Segundo ela, tem sido relativamente frequente, por parte dos tribunais, a aplicação de sanções desproporcionais em casos de assédio. “Esse é um caso grave, com várias vítimas, ocorrido dentro da corte de Justiça. Infelizmente, assim como esse, temos visto com frequência assédios em que é utilizada força física para constranger servidores e terceirizados, e que recebem sanções aquém da gravidade relativa a esse tipo de conduta”, disse. Renata Gil reforçou que o CNJ tem apoiado os comitês de combate ao assédio, em todo o país, na revisão de tais medidas.

A decisão ocorreu no Pedido de Providência 0000026-05.2022.2.00.0405. A acusação teve origem com denúncia de uma das vítimas à Comissão de Prevenção ao Assédio da Seção Judiciária do RN. Após este depoimentos, outras cinco vítimas prestaram relataram que o magistrado apresentara conduta inadequada, imprópria e constrangedora.
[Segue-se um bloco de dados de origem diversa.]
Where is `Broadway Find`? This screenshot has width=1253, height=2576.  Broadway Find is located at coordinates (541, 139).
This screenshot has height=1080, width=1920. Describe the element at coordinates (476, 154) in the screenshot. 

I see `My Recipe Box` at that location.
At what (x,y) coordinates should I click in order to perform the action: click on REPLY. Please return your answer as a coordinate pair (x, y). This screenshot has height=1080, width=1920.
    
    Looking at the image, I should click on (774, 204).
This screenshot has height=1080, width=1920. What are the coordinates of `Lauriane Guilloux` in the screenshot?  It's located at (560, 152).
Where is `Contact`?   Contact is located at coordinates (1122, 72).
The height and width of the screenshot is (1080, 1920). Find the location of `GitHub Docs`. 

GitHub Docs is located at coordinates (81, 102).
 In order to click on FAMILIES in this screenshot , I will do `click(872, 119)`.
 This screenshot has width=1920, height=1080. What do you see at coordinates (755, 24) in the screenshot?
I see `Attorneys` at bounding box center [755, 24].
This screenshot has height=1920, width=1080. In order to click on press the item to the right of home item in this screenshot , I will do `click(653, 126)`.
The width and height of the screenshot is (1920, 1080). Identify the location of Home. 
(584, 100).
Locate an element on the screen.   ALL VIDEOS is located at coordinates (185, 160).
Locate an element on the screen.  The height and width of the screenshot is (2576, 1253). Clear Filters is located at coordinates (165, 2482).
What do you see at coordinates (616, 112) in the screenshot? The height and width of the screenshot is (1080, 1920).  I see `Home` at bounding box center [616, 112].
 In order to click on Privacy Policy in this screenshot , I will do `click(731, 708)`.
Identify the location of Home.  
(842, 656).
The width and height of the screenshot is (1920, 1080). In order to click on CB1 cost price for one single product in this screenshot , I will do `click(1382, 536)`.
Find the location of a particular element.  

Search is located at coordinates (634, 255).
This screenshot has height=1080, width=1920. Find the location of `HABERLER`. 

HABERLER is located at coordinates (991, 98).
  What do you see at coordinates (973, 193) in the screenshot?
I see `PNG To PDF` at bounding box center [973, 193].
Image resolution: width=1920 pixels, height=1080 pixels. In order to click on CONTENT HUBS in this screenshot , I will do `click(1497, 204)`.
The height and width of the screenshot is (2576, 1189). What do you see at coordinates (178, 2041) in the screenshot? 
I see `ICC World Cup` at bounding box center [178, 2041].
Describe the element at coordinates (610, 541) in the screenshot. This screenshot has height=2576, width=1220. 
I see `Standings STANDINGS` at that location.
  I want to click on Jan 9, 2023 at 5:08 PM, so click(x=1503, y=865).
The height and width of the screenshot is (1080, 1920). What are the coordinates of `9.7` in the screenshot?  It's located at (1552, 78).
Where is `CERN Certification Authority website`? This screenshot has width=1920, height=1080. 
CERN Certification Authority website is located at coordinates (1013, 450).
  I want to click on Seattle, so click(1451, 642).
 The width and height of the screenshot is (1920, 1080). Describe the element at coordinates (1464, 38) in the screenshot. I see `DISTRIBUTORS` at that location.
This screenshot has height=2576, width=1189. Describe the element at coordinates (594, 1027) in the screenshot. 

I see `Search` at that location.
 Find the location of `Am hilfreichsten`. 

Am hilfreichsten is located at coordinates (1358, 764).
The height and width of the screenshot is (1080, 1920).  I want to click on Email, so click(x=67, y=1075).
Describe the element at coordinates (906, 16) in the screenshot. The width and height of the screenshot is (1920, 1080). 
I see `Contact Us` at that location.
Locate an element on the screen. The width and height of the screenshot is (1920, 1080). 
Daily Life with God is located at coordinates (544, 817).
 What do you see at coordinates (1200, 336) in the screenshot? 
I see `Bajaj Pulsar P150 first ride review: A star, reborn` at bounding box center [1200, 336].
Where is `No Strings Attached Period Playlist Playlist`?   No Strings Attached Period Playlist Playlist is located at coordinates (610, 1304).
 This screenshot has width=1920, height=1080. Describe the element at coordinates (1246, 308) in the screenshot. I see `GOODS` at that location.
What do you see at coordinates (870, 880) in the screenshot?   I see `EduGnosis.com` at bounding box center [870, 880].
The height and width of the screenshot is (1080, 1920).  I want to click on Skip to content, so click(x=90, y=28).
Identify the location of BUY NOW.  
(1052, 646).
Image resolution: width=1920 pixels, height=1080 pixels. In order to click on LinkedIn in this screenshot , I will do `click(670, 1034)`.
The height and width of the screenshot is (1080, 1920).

Insinuações, elogios, pedidos de abraços e perguntas constrangedoras estão nos depoimentos das vítimas.

DEFESA
Em nota, a defesa do juiz disse que ele é inocente e que as "ilações são infundadas".

Leia nota na íntegra:

A defesa de Orlan Donato Rocha esclarece que na manhã de hoje, o Conselho Nacional de Justiça/CNJ decidiu instaurar Revisão Disciplinar e entendeu pelo seu afastamento cautelar, muito embora o TRF5 já tivesse analisado o caso e decidido por ausência de qualquer tipo de assédio.
Consideramos a extensão dessa imputação ao juiz federal Orlan Donato Rocha, indevida e injusta pela absoluta improcedência dos fatos apontados e pela total ausência de provas que possam comprometer a sua conhecida e meritória postura na vida pública.
O magistrado reafirma sua inocência no caso em questão e que as ilações são infundadas.
Tudo será evidentemente esclarecido no decorrer do processo.
Por fim, reiteramos sua seriedade e correção, seja como integrante da magistratura federal há mais de doze anos.